Esta expectativa contrasta con las promesas con las que Trump llegó a la campaña presidencial de 2024, cuando aseguró que trabajaría para contener la inflación y evitar guerras prolongadas. Al comienzo de la ofensiva contra Irán, el mandatario había calculado que la campaña militar duraría entre cuatro y seis semanas.

Lejos de esa previsión, la guerra entra ahora en su sexto mes y comienza a tener consecuencias económicas que pueden afectar políticamente a la Administración. El precio de la gasolina en Estados Unidos ha aumentado más de un dólar por galón respecto al nivel previo al conflicto, una situación que añade presión sobre los republicanos de cara a las elecciones de medio mandato previstas para el 3 de noviembre.

El impacto electoral podría ser especialmente relevante si las hostilidades continúan y los precios de los combustibles permanecen elevados.

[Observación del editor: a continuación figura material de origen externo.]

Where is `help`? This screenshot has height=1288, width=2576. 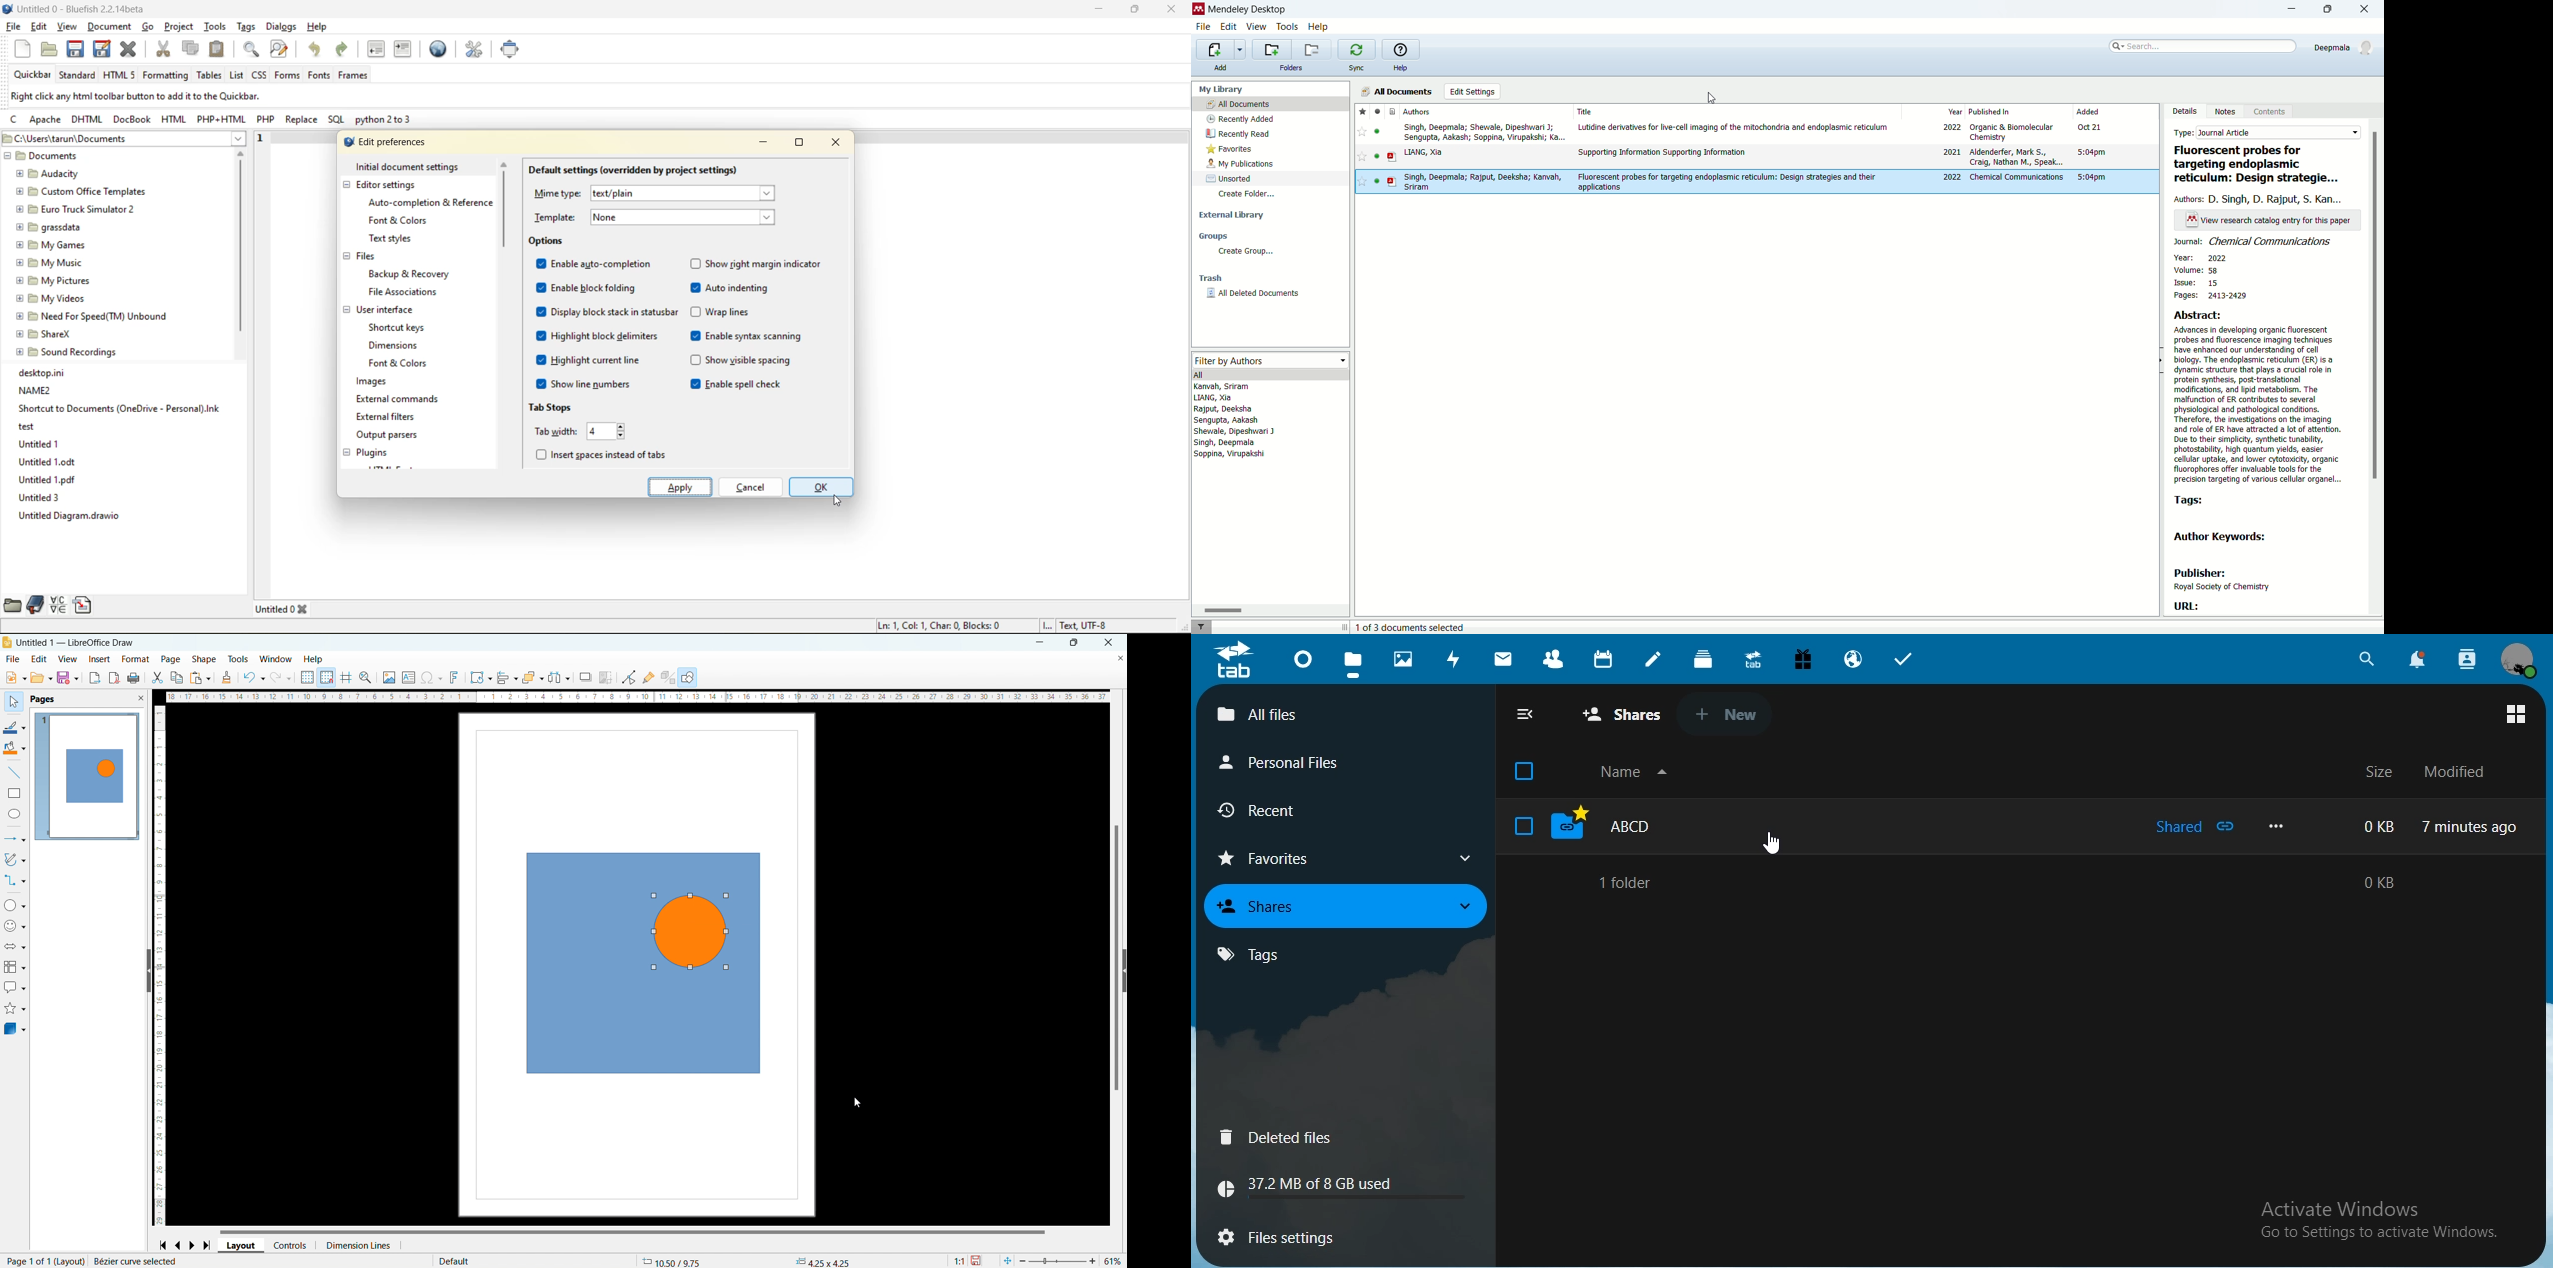 help is located at coordinates (317, 26).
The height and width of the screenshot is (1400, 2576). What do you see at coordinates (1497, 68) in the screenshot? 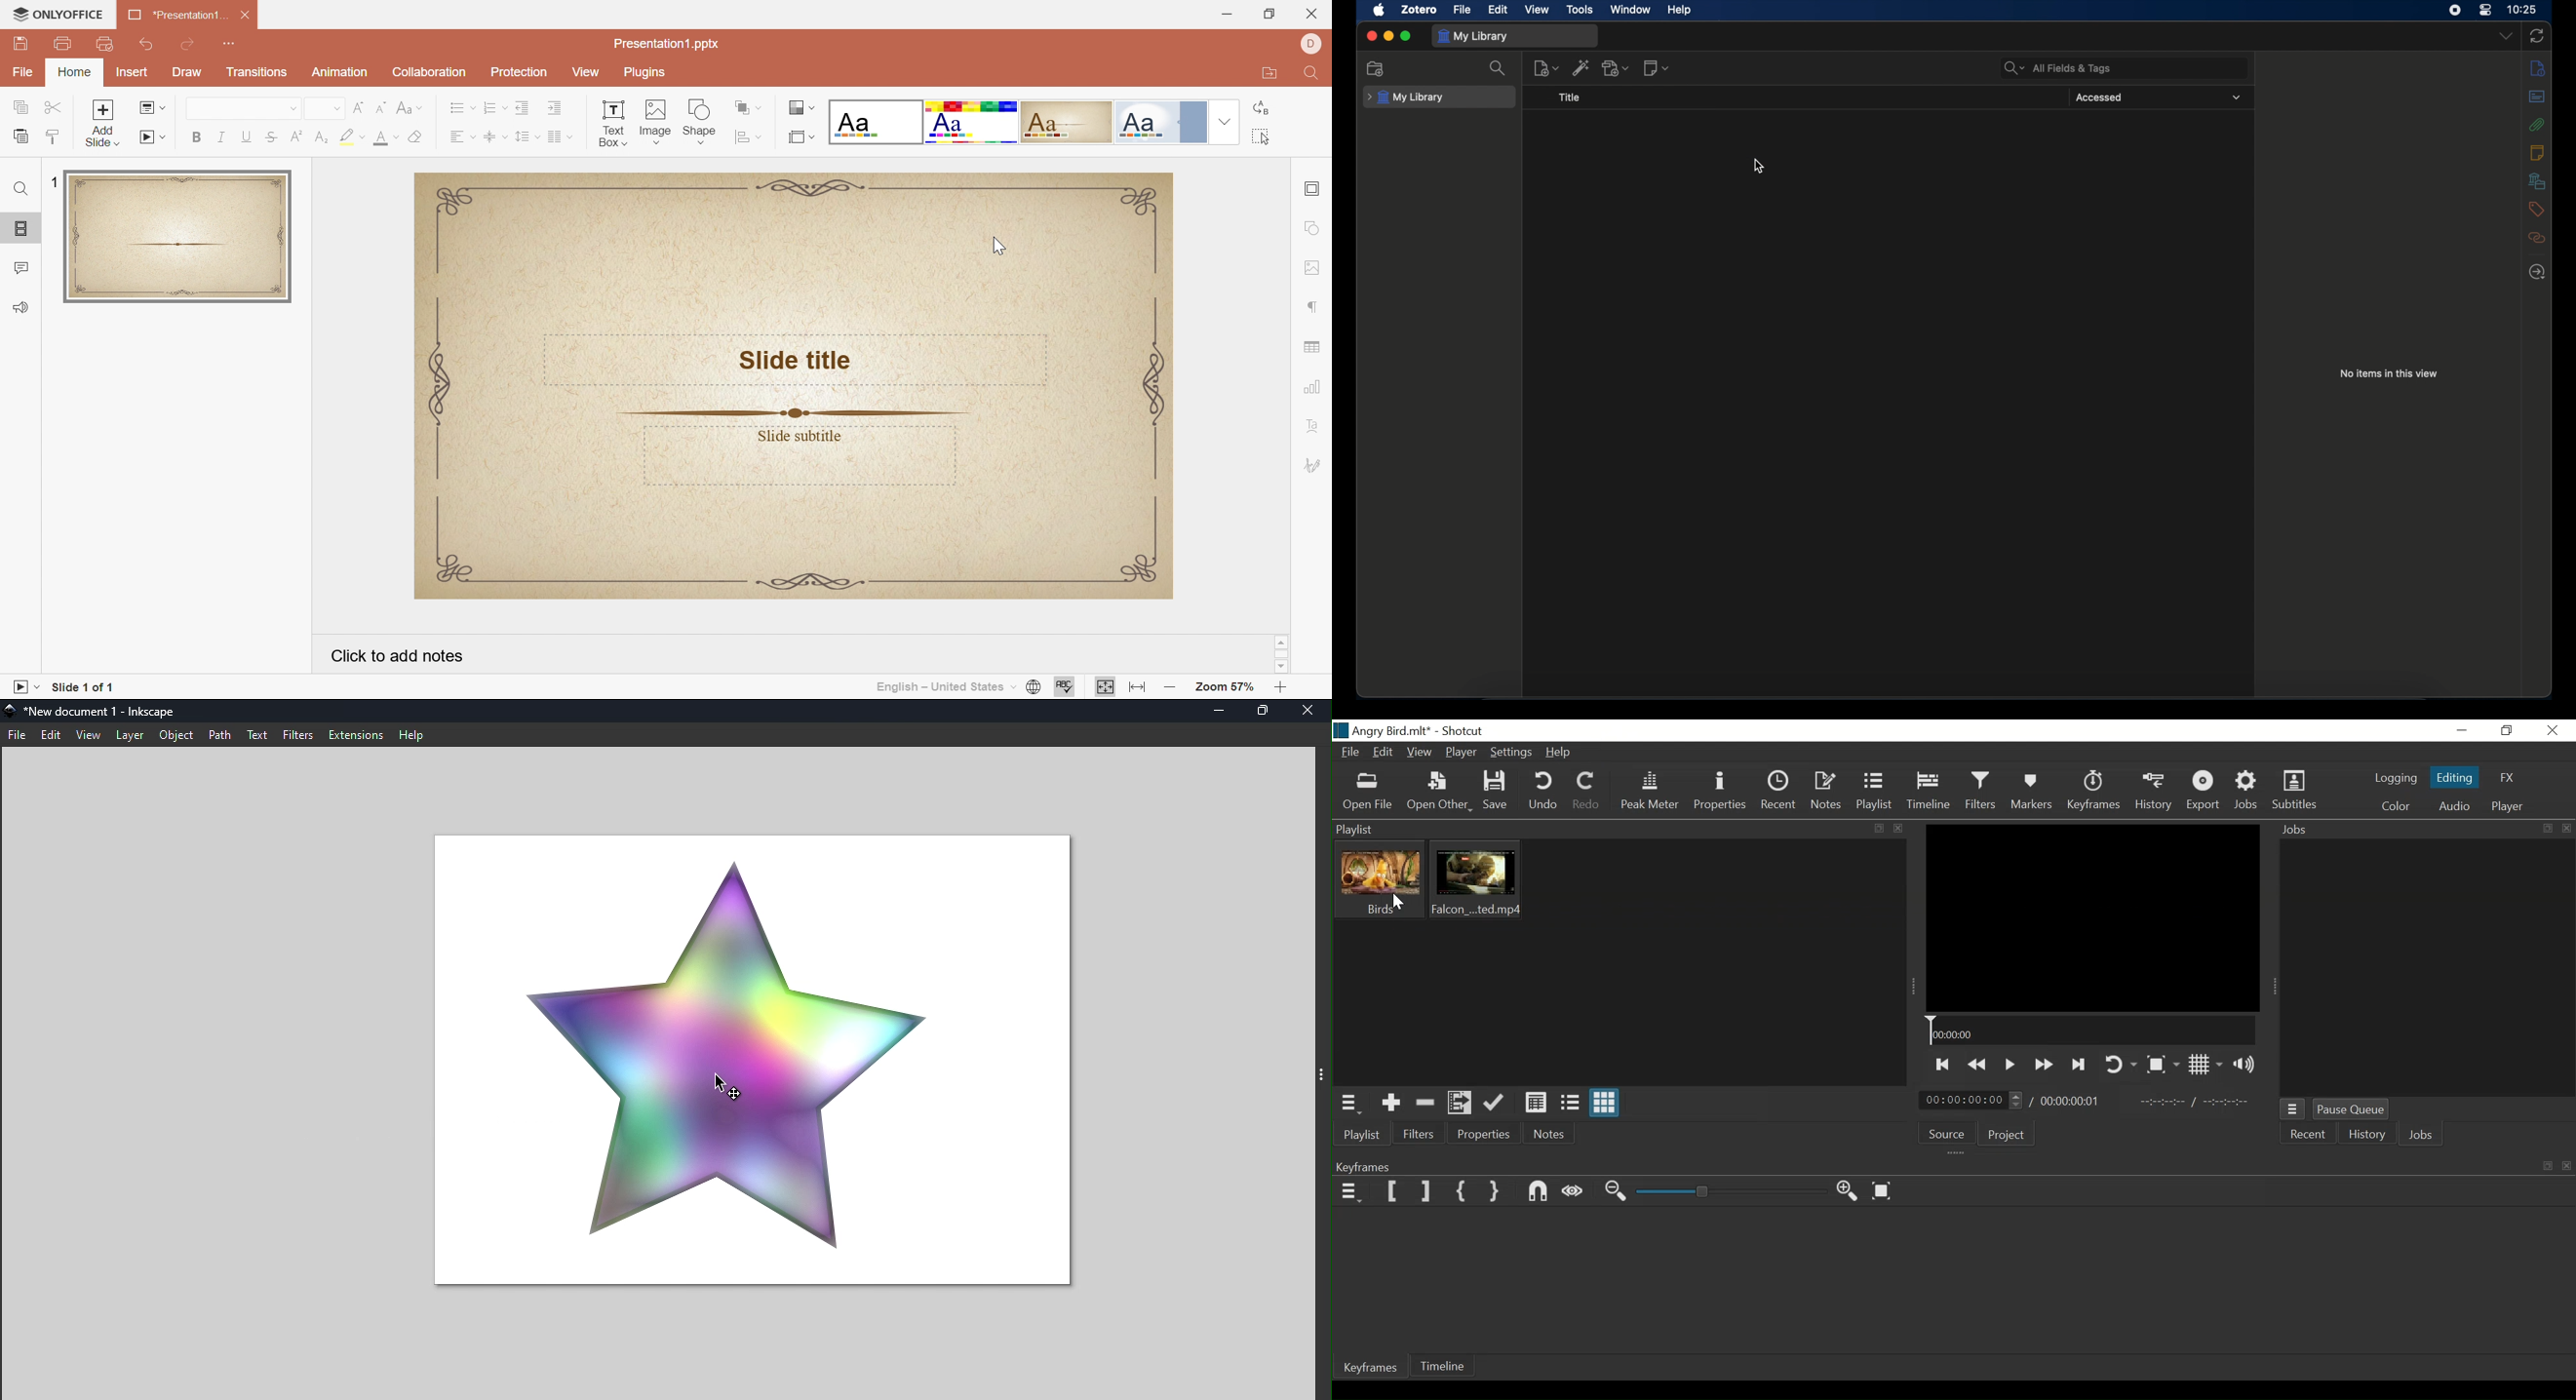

La encuesta de Reuters preguntó a los votantes independientes qué partido apoyarían para el Congreso si las elecciones se celebraran actualmente: 33 por ciento respondió que votaría por los demócratas, sólo el 19 por ciento se inclinó por los republicanos. Estos resultados se conocen mientras el Partido Republicano enfrenta el riesgo de perder parte de su respaldo en las elecciones legislativas de noviembre.

El sondeo se llevó a cabo durante cuatro días entre 1.215 adultos estadounidenses de todo el país y presenta un margen de error de tres puntos porcentuales.